──────── SOURCE DATA ────────

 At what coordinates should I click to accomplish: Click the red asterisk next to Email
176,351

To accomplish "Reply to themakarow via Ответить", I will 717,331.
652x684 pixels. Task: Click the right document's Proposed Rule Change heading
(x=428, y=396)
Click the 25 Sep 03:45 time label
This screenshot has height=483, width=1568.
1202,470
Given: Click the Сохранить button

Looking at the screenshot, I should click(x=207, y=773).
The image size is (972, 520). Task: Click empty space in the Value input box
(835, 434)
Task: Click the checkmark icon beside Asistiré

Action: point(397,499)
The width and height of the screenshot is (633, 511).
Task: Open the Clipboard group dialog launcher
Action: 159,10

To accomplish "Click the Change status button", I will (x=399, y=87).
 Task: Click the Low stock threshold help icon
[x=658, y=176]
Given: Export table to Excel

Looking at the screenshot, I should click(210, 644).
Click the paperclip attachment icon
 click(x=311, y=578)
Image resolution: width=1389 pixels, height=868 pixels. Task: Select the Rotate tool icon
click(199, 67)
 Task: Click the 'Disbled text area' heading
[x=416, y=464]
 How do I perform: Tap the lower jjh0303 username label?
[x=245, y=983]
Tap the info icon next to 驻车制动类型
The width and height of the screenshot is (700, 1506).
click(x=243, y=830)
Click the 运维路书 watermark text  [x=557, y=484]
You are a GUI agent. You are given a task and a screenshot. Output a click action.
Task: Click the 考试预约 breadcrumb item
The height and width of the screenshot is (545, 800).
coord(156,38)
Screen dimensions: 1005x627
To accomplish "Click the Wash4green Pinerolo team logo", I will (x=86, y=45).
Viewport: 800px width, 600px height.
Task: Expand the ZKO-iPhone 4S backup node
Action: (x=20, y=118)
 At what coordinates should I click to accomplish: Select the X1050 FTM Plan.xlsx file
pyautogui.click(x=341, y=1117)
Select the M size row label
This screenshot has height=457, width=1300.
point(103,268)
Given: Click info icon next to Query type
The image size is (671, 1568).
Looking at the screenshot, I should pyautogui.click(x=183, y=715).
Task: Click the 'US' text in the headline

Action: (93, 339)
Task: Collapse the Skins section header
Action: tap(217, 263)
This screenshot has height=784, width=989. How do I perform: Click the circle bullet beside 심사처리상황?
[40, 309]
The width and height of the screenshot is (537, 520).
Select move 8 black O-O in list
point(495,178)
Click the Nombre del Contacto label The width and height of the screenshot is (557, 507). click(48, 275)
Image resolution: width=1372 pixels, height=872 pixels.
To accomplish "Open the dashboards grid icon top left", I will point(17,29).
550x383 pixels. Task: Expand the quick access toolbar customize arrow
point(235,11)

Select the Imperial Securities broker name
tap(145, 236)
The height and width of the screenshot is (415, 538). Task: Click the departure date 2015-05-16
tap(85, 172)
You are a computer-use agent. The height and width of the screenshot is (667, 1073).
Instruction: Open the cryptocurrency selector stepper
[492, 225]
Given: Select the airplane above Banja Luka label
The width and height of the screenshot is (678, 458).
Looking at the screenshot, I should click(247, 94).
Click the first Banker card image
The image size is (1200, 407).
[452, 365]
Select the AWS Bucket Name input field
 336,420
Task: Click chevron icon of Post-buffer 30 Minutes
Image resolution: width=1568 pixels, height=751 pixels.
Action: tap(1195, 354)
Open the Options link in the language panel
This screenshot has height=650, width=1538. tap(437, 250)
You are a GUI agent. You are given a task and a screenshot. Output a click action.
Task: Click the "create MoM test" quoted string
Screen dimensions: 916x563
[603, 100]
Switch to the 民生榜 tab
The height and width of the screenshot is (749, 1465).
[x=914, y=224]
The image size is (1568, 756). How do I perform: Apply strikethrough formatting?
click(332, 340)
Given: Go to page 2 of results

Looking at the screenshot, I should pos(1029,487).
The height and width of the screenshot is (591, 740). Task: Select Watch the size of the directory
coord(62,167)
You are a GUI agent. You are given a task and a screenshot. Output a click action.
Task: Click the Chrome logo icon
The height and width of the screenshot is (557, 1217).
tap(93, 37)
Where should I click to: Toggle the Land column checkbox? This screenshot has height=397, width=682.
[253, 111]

────────

**TASK TO CARRY OUT**
For the listing above, print only the lines starting at the line containing "Task: Click the Low" and ending at the line containing "Given: Click info icon next to Query type", exactly, both included.

**TASK RESULT**
 Task: Click the Low stock threshold help icon
[x=658, y=176]
Given: Export table to Excel

Looking at the screenshot, I should click(210, 644).
Click the paperclip attachment icon
 click(x=311, y=578)
Image resolution: width=1389 pixels, height=868 pixels. Task: Select the Rotate tool icon
click(199, 67)
 Task: Click the 'Disbled text area' heading
[x=416, y=464]
 How do I perform: Tap the lower jjh0303 username label?
[x=245, y=983]
Tap the info icon next to 驻车制动类型
The width and height of the screenshot is (700, 1506).
click(x=243, y=830)
Click the 运维路书 watermark text  [x=557, y=484]
You are a GUI agent. You are given a task and a screenshot. Output a click action.
Task: Click the 考试预约 breadcrumb item
The height and width of the screenshot is (545, 800).
coord(156,38)
Screen dimensions: 1005x627
To accomplish "Click the Wash4green Pinerolo team logo", I will (x=86, y=45).
Viewport: 800px width, 600px height.
Task: Expand the ZKO-iPhone 4S backup node
Action: (x=20, y=118)
 At what coordinates should I click to accomplish: Select the X1050 FTM Plan.xlsx file
pyautogui.click(x=341, y=1117)
Select the M size row label
This screenshot has height=457, width=1300.
point(103,268)
Given: Click info icon next to Query type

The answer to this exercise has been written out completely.